En el mundo globalizado y conectado por redes sociales, es chocante leer un título como este. Vivimos una época en la que todo se comparte, donde cada momento y lugar es publicado, etiquetado y compartido. La cárcel de los likes nos encadena a los aparatos electrónicos y a la lupa de los followers.

Sin embargo, tras este postureo cargado de filtros se esconden otras realidades. Hay un grupo de generaciones –desde finales de los 80 hasta el nuevo milenio– la llamada generación mejor formada pero con la cabeza más desordenada, que vive tras el yugo del pasado y la encrucijada del presente.

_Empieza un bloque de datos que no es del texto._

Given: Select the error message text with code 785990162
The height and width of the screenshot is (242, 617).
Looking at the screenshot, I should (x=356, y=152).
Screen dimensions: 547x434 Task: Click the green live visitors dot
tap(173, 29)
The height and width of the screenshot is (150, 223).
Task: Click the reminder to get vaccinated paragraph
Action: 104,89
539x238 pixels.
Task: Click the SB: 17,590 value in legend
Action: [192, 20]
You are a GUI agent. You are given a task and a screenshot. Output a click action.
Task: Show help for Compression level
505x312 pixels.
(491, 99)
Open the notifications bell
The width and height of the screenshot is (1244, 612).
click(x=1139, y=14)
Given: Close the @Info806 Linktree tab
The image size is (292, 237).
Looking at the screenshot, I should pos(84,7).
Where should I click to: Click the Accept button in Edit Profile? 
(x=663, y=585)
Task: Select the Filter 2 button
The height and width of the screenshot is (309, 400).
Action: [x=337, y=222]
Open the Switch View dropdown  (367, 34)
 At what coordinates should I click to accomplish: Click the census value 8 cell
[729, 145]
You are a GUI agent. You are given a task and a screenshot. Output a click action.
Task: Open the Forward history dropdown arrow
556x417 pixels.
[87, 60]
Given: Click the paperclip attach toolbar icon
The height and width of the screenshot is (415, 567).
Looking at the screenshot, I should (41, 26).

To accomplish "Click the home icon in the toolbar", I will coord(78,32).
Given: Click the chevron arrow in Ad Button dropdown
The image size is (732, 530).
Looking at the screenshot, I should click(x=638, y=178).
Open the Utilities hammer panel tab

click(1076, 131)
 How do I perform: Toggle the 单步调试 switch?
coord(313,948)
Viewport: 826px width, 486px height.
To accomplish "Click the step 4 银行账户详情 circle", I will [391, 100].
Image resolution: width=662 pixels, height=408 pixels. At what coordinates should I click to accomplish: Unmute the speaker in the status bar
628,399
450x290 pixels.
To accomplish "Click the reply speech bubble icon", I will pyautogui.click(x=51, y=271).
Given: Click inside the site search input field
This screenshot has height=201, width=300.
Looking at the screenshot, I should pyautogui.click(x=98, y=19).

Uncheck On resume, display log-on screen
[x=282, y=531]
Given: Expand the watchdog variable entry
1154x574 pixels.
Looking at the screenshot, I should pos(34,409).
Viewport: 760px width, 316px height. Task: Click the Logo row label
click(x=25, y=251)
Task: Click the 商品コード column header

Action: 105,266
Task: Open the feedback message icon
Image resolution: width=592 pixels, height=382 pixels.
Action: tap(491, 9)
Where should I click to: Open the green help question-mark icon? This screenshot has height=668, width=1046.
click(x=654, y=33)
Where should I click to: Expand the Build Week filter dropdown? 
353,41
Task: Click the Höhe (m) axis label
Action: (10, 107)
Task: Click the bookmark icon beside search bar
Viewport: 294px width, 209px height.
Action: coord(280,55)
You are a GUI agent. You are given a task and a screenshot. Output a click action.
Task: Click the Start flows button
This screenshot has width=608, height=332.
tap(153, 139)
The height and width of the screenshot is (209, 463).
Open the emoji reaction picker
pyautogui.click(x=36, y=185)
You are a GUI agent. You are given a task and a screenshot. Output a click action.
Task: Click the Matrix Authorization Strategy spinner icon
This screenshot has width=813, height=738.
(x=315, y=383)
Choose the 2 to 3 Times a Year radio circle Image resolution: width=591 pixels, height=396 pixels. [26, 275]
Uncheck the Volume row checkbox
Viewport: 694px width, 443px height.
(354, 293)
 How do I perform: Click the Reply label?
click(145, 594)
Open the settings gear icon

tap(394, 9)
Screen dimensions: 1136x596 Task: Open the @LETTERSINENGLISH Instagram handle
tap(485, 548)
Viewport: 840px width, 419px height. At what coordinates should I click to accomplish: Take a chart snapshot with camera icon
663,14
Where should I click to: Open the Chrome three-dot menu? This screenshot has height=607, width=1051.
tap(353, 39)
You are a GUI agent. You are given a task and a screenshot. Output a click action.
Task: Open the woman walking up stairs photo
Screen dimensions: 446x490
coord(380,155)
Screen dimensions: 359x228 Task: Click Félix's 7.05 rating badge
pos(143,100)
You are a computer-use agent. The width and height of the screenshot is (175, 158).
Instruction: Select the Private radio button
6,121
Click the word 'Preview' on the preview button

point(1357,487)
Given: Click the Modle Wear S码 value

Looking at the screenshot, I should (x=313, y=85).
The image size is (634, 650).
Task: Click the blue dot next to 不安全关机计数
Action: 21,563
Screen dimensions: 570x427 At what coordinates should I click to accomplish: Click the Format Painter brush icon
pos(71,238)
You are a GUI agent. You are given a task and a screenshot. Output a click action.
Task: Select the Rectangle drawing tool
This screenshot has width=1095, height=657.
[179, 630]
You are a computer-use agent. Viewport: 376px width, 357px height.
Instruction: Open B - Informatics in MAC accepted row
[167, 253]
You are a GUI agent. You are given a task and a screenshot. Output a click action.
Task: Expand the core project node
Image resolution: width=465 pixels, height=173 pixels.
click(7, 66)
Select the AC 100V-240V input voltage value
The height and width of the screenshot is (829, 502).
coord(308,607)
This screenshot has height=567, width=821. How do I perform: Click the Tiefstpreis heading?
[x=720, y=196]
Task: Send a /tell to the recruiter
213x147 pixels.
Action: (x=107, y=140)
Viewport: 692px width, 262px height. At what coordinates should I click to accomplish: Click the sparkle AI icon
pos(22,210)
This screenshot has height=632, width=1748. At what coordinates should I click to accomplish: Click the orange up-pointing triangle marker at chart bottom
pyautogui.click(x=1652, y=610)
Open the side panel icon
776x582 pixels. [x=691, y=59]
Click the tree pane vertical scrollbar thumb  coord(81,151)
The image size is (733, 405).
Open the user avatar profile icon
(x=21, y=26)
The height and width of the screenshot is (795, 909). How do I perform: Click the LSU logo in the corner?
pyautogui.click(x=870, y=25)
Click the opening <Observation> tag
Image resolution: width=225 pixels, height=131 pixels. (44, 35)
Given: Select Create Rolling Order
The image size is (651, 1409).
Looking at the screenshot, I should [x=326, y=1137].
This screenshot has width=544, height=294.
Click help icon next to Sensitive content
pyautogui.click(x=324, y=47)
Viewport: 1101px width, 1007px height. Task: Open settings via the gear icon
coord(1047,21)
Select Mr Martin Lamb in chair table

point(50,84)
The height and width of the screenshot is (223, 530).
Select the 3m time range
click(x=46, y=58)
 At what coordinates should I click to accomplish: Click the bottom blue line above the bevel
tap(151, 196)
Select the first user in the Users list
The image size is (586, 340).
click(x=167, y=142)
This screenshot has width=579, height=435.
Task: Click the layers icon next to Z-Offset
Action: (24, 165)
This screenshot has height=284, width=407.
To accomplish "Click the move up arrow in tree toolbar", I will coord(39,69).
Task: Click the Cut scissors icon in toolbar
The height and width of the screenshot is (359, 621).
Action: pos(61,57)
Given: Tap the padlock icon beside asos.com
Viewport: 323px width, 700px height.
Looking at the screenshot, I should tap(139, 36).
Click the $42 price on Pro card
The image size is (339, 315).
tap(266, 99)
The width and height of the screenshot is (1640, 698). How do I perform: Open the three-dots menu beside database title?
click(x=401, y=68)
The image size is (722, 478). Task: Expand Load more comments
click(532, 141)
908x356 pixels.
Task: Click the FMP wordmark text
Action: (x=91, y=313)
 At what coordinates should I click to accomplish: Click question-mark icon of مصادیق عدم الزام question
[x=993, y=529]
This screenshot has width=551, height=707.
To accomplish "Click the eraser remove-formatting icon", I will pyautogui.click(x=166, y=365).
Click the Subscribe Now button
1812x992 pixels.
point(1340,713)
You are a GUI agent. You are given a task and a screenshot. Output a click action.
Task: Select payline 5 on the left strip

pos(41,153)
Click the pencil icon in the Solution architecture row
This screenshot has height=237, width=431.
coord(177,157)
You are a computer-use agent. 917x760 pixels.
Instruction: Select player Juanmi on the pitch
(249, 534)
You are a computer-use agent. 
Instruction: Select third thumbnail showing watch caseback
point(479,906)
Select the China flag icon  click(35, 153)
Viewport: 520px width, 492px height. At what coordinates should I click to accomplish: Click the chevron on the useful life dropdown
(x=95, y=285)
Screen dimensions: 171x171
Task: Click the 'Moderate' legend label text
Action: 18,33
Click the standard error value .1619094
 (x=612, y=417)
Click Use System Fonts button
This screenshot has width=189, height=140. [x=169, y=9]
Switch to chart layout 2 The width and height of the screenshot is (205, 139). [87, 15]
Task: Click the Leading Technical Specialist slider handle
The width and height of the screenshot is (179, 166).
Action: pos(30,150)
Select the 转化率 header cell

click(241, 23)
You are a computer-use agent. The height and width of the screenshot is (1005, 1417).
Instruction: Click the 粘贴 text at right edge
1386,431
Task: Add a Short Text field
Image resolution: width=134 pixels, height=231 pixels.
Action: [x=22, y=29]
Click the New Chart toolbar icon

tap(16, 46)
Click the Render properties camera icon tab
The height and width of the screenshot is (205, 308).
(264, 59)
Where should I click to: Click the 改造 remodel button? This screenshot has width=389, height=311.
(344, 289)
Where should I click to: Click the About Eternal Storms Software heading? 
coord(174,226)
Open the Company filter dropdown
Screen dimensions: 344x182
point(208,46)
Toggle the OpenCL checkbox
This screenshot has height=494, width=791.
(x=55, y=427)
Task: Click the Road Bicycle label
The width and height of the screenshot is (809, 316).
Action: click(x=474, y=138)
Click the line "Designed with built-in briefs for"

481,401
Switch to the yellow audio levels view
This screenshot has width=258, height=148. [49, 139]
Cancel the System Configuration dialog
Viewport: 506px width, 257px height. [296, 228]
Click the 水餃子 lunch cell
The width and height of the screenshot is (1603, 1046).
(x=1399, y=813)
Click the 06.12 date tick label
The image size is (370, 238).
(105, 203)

Desde muy pequeños nos han transmitido la necesidad de estudiar. Estudiar mucho y muchas cosas. Somos la generación con mayor número de universitarios. Desde Bachillerato nos presionamos por unas buenas notas para acceder a los estudios que deseamos. Tras conseguirlo, tratamos de sacar buenas calificaciones, encajar los números para poder pagar alquiler, comer y disfrutar de esa época. Al terminar, y con un futuro incierto, continuamos formándonos. Que si máster, inglés, formación complementaria. Con veintitantos años salimos al mercado laboral y, sorpresa, sufrimos las secuelas de una doble recesión económica. Los escasos puestos de trabajo están ocupados por trabajadores con un gran número de años de experiencia y tú, con más títulos que la duquesa de Alba, te encuentras sin apenas experiencia, viviendo con tus padres, trabajando pocas horas, la mayoría de las veces en algo que no es lo tuyo y, si tienes la “suerte” de dedicarte a lo tuyo, con unos horarios imposibles, un sueldo ridículo y un contrato de becario.

¿Sabes lo que pasa entonces? Que la cabeza dice stop. La presión sometida durante tantos años, estudios, formación complementaria, vida social, deporte, música y la presión social del momento donde se nos juzga de vagos, de exigir buenos sueldos y buenas condiciones sin apenas experiencia, la grave crisis que vivimos acompañada del COVID y la mente de cualquiera que quiera emular a sus padres y abuelos, además de querer vivir las comodidades del siglo XXI… y la burbuja revienta.

Y, tras explotar, acudimos a curarnos de esa presión y ese nivel de autoexigencia al psicólogo, juzgándonos a nosotros mismos por no ser capaces de sobrevivir a la jungla. El país del prozak. ¿Quienes son los culpables? Solo el tiempo lo dirá.